» **Work instruction**: Every word of the data below has to be copied faithfully.

——

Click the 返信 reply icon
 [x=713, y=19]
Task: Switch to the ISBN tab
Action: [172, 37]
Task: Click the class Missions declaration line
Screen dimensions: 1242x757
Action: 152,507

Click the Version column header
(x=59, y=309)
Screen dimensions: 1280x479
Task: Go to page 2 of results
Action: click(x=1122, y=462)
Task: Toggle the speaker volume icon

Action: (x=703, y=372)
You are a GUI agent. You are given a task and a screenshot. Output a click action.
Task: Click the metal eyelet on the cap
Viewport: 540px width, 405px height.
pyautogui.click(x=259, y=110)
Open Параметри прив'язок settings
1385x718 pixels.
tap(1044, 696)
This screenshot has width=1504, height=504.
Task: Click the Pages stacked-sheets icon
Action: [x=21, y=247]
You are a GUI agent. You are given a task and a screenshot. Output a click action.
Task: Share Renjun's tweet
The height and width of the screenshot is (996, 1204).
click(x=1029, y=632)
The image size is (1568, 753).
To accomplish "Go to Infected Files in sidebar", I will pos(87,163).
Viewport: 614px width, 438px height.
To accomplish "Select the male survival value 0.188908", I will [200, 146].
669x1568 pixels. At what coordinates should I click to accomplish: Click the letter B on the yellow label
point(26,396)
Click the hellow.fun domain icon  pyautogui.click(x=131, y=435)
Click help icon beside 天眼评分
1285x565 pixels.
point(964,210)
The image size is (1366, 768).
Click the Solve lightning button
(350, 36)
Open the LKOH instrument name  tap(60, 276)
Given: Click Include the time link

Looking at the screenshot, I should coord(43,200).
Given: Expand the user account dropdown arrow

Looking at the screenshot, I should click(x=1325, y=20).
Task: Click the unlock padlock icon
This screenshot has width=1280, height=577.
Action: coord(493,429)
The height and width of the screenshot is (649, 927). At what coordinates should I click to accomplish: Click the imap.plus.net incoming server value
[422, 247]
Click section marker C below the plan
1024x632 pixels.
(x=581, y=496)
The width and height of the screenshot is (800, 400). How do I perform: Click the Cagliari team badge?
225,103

——

» **Answer to the problem**:
Click the 返信 reply icon
 [x=713, y=19]
Task: Switch to the ISBN tab
Action: [172, 37]
Task: Click the class Missions declaration line
Screen dimensions: 1242x757
Action: 152,507

Click the Version column header
(x=59, y=309)
Screen dimensions: 1280x479
Task: Go to page 2 of results
Action: click(x=1122, y=462)
Task: Toggle the speaker volume icon

Action: (x=703, y=372)
You are a GUI agent. You are given a task and a screenshot. Output a click action.
Task: Click the metal eyelet on the cap
Viewport: 540px width, 405px height.
pyautogui.click(x=259, y=110)
Open Параметри прив'язок settings
1385x718 pixels.
tap(1044, 696)
This screenshot has width=1504, height=504.
Task: Click the Pages stacked-sheets icon
Action: [x=21, y=247]
You are a GUI agent. You are given a task and a screenshot. Output a click action.
Task: Share Renjun's tweet
The height and width of the screenshot is (996, 1204).
click(x=1029, y=632)
The image size is (1568, 753).
To accomplish "Go to Infected Files in sidebar", I will pos(87,163).
Viewport: 614px width, 438px height.
To accomplish "Select the male survival value 0.188908", I will [200, 146].
669x1568 pixels. At what coordinates should I click to accomplish: Click the letter B on the yellow label
point(26,396)
Click the hellow.fun domain icon  pyautogui.click(x=131, y=435)
Click help icon beside 天眼评分
1285x565 pixels.
point(964,210)
The image size is (1366, 768).
Click the Solve lightning button
(350, 36)
Open the LKOH instrument name  tap(60, 276)
Given: Click Include the time link

Looking at the screenshot, I should coord(43,200).
Given: Expand the user account dropdown arrow

Looking at the screenshot, I should click(x=1325, y=20).
Task: Click the unlock padlock icon
This screenshot has width=1280, height=577.
Action: coord(493,429)
The height and width of the screenshot is (649, 927). At what coordinates should I click to accomplish: Click the imap.plus.net incoming server value
[422, 247]
Click section marker C below the plan
1024x632 pixels.
(x=581, y=496)
The width and height of the screenshot is (800, 400). How do I perform: Click the Cagliari team badge?
225,103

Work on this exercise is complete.